4. Never in a million years would I have thought Greg Bird would open the regular season as the No. 3 hitter. First of all, I didn’t think Joe Girardi would bump Sanchez up into the No. 2 spot. It just didn’t seem like the kind of thing he would do. (I also didn’t think he’d drop Jacoby Ellsbury, but that’s besides the point.) Secondly, Bird is essentially a rookie, and I didn’t think the Yankees would thrust him into such a prominent lineup spot so soon. I thought they would start him out a little lower in the lineup, then move him up. That’s usually how it works, right? And third, Bird is coming back from major shoulder surgery. I’m not sure why that would factor into where he hits in the lineup, though I’m surprised the guy could miss an entire season and be slotted right into the middle of the order, no questions asked. This shows a) I have no idea what I’m talking about, b) the Yankees believe Bird is going to be a middle of the order force right away, and c) they believe he can handle significant responsibility. They could have very easily stuck a veteran in the No. 2 spot — I was totally expecting Castro to hit there as soon as we heard Ellsbury might be dropped in the lineup — and Sanchez in No. 3 spot, but no, they’re going with Bird as the No. 3 hitter. I love it.
5. I am very surprised the Yankees did not have Castro play shortstop in Spring Training. Not even one inning. He took ground balls there during infield practice and that’s it. Same with Matt Holliday at first base and in left field. Those guys have played those positions a ton throughout their careers — well, Holliday has only ten games worth of experience at first base, but you know what I mean — so it’s not like they have no idea what they’re doing there, but it just seemed like the Yankees would give them a little time there, just to reacquaint them. You know Holliday is going to end up playing left field at some point this season. It’s inevitable. Someone will get banged up and miss a few days, something like that, and he’ll be standing out there for a game or two. Same with Castro and shortstop, especially with Didi Gregorius injured. You’d think the Yankees would at least want to get them a little time at those positions in Spring Training, so when they do play those positions during the regular season, it won’t be the first time they see a live ball hit at them from that direction this year. I guess they’re really committed to Castro at second and Holliday at designated hitter.
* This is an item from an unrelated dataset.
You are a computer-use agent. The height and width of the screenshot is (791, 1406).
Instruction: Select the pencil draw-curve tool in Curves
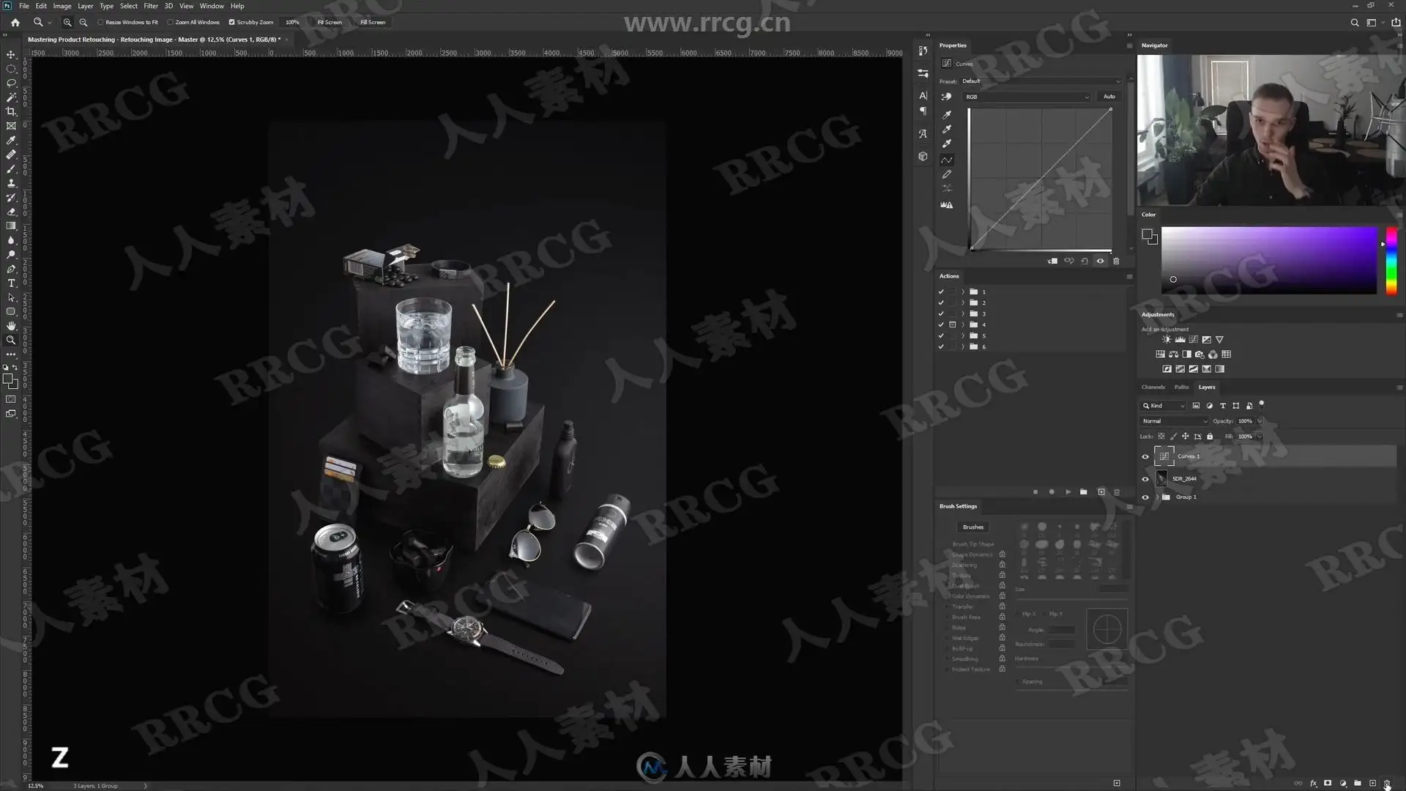947,174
6. The Padres seem really committed to carrying Luis Torrens, huh? Torrens was a Rule 5 Draft pick from the Yankees and he’s a 20-year-old catcher making the jump from Low-A to MLB after missing all of 2015 and the first half of 2016 with shoulder surgery. And yet, he is on San Diego’s big league roster. They’re carrying four catchers and three true outfielders. Goodness. The tank is strong with that team. I still expect Torrens to come back at some point, and fairly soon too once the Padres realize carrying a fourth catcher who only plays in blowouts is not viable — Torrens made his MLB debut and caught a few innings in yesterday’s blowout loss — but give them credit. They’re trying to make it work. The Yankees are light on catching prospects at the moment and getting Torrens back would be nice. At the same time, 40-man roster space is precious, and the Yankees had to focus on players who can best help them short and long-term when make their roster decisions back in November. It’s easy to understand why they declined to protect the 20-year-old Low-A catcher who isn’t far removed from major shoulder from the Rule 5 Draft. They might get burned and lose Torrens, but that’s life. When you have a good farm system, you’re going to lose good players to roster crunches.